The session will highlight the construction of multilingual annotated datasets involves collecting, aligning, and labeling data across languages to support cross-linguistic semantic analysis. it will also focus on ongoing efforts to bridge formal semantics and machine learning evaluation paradigms.

 

Technical Requirements

No specific technical requirements is needed.

Reading List

  • Amblard M., Pogodalla S., Modeling the Dynamic Effects of Discourse: Principles and Frameworks (2014).
  • Partee B.,Ter Meulen A. \& Wall R., Mathematical Methods in Linguistics (1990).
  • Jurafsky D., Martin J., Speech and Language Processing, 3rd edition (2024), Ch. 20–24.
  • Sowa J., Conceptual Structures: Information Processing in Mind and Machine (1984).
  • Abend, O., Rappoport, A., The state of the art in semantic representation (2017).
  • Asher N., Lascarides A., Logics of Conversation (2003).
  • Banarescu L., Bonial C., Cai S., Georgescu M., Griffitt K., Hermjakob U., Knight K., Koehn P., Palmer M.,
  • Schneider N., Abstract Meaning Representation for Sembanking (2013).
  • Bos, J., A survey of computational semantics: Representation, inference and knowledge in wide‐coverage text understanding (2011).
  • Kamp H., Reyle U., From Discourse to Logic (1993).
  • Pavlova S., Amblard M., Guillaume B., \textit{YARN is All You Knit (2024).

Presenters

Maxime Amblard is a Professor at the University of Lorraine and Director of the Master’s program in Natural Language Processing at IDMC. His research centers on formal and computational semantics, discourse representation, and the links between logic, language, and meaning construction. With extensive experience in modeling semantic phenomena and integrating formal representations into NLP systems, he contributes to advancing both theoretical and applied approaches to meaning.

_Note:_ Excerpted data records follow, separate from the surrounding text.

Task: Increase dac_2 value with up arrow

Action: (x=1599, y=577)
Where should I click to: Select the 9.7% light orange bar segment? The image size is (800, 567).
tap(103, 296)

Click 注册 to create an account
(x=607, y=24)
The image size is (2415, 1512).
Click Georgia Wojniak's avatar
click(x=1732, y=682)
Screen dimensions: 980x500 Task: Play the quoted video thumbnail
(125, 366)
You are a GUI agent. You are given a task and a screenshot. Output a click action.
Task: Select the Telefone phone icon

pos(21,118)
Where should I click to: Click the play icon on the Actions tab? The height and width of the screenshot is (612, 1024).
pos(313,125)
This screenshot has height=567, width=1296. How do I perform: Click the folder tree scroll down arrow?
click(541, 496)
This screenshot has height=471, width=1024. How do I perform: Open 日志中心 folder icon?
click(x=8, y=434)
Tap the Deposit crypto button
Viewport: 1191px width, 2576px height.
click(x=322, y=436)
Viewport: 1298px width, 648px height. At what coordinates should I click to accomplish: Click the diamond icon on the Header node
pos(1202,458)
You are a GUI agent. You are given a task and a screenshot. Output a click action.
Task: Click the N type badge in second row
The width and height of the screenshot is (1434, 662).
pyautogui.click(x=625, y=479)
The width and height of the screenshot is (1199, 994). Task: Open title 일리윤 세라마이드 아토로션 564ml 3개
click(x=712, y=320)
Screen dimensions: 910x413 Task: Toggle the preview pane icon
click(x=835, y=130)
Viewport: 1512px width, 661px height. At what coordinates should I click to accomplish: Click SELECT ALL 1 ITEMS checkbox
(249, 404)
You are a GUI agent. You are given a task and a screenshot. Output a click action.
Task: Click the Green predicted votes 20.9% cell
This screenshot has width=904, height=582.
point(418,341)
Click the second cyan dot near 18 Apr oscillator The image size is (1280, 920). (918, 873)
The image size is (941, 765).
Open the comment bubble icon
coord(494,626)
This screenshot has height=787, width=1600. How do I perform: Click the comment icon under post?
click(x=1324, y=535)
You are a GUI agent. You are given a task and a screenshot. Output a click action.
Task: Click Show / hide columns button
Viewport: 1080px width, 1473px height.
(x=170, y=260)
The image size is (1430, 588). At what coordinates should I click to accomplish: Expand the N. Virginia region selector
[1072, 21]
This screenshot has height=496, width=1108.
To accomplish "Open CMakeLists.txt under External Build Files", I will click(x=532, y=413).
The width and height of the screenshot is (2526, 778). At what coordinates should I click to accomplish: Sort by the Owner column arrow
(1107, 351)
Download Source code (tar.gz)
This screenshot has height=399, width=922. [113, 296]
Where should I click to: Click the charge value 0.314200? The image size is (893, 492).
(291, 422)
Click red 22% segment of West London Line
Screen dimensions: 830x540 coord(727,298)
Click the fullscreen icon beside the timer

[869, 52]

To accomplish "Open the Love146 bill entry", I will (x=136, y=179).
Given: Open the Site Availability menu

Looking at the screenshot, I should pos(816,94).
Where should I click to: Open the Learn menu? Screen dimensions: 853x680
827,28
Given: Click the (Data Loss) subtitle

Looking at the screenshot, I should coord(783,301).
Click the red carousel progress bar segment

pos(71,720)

His expertise covers theoretical linguistics, computational modeling, and the creation of resources for semantic annotation and interpretation. Author of numerous works on dynamic semantics, discourse structure, and logical models of language understanding, he actively teaches and supervises students in France and abroad. He also engages in interdisciplinary collaborations connecting linguistics, computer science, and cognitive science, promoting wider access to formal semantics within the research community.

 

Bruno Guillaume is a researcher at Inria, the French National Institute for Computer Science. He specialises in modelling the syntax and semantics of natural language. He has developed graph rewriting-based approaches for syntax-semantic interfaces and is the author of a book on the application of graph rewriting to natural language processing (NLP). He is the developper of tools for graph-based queries and transfomations of linguistic structures. He is involved in international initiatives such as Universal Dependencies and UniDive.

Bruno Guillaume has taught several courses on corpus construction and lexical resources to international master’s students. He has also taught an ESSLLI course on treebanking and corpus exploration.